The model uses a TimeDistributed layer to feed all segments of a audio file that have been converted into 3 channel images to a pretrained CNN network (in this case, resnet50_v2, trained on imagenet). Following this, we have bi-lstm layers and attention layers. Then, there are Fully Connected Layers with dropout and finally, classification with 8 nodes.


(Image credits: Paper cited below)

Example usage

Training

  • Use python train.py -h to see a list of arguments.
  • python train.py 30 to train the model for 30 epochs

Inference

(Still to be implemented)

Limitations

  1. Currently this repo only supports dataset preparation for the RAVDESS model since different datasets describe their labels differently.

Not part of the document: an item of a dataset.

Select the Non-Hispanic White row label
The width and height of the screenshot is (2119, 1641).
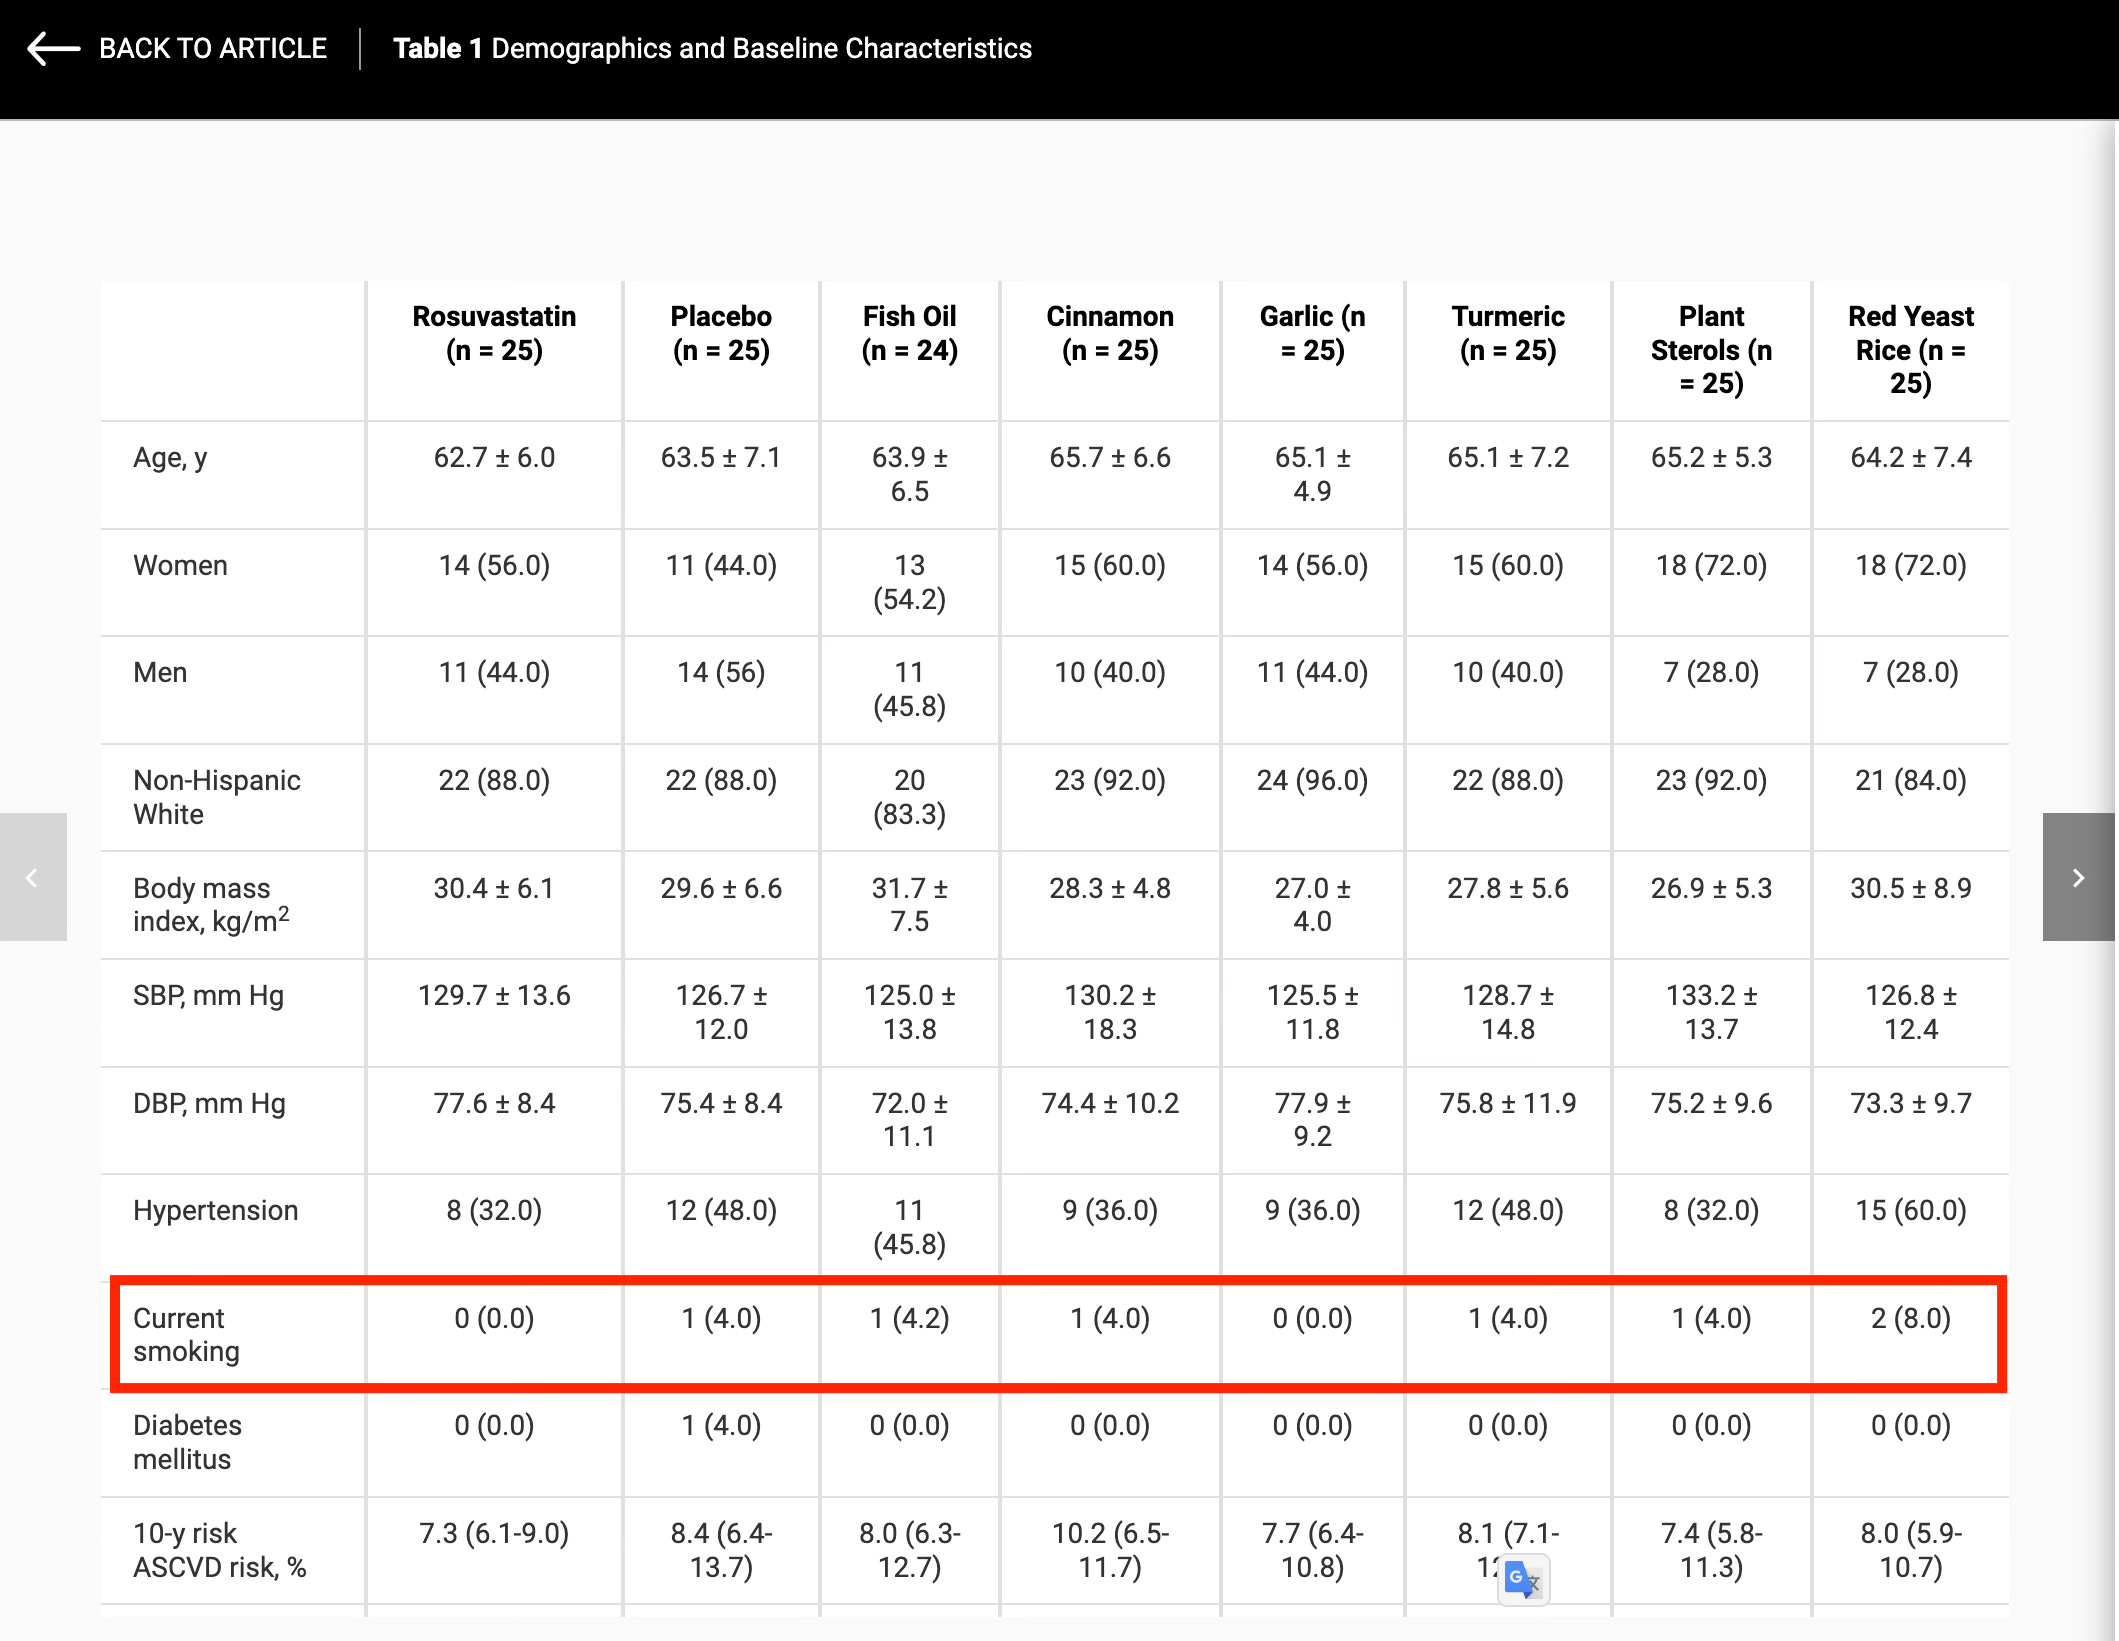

You can still use this repo with other datasets by defining your own function to load the datasets and using the get_framed_log_melspectrograms function from utils.py.
    Then you may use SpeechModel.py to create a model based on specifications form the paper and train.
  2. Since I couldn't find a pretrained AlexNet model and didn't have the resources myself to train one from scratch, I used a pretrained ResNet 50 model. This may affect the performance and not match the results given by the authors.

Credits and acknowledgements:

I did this work for a hackathon. This method did not produce the best results for my use case. I suspect this was due to the dataset being very noisy.

Citation

AUTHOR=Zhang Hua, Gou Ruoyun, Shang Jili, Shen Fangyao, Wu Yifan, Dai Guojun
    
TITLE=Pre-trained Deep Convolution Neural Network Model With Attention for Speech Emotion Recognition  
    
JOURNAL=Frontiers in Physiology     
    
VOLUME=12      
    
YEAR=2021
    
PAGES=177   
        
URL=https://www.frontiersin.org/article/10.3389/fphys.2021.643202     
    
DOI=10.3389/fphys.2021.643202    
    
ISSN=1664-042X   

ABSTRACT=Speech emotion recognition (SER) is a difficult and challenging task because of the affective variances between different speakers. The performances of SER are extremely reliant on the extracted features from speech signals. To establish an effective features extracting and classification model is still a challenging task. In this paper, we propose a new method for SER based on Deep Convolution Neural Network (DCNN) and Bidirectional Long Short-Term Memory with Attention (BLSTMwA) model (DCNN-BLSTMwA). We first preprocess the speech samples by data enhancement and datasets balancing. Secondly, we extract three-channel of log Mel-spectrograms (static, delta, and delta-delta) as DCNN input. Then the DCNN model pre-trained on ImageNet dataset is applied to generate the segment-level features. We stack these features of a sentence into utterance-level features. Next, we adopt BLSTM to learn the high-level emotional features for temporal summarization, followed by an attention layer which can focus on emotionally relevant features. Finally, the learned high-level emotional features are fed into the Deep Neural Network (DNN) to predict the final emotion. Experiments on EMO-DB and IEMOCAP database obtain the unweighted average recall (UAR) of 87.86 and 68.50%, respectively, which are better than most popular SER methods and demonstrate the effectiveness of our propose method.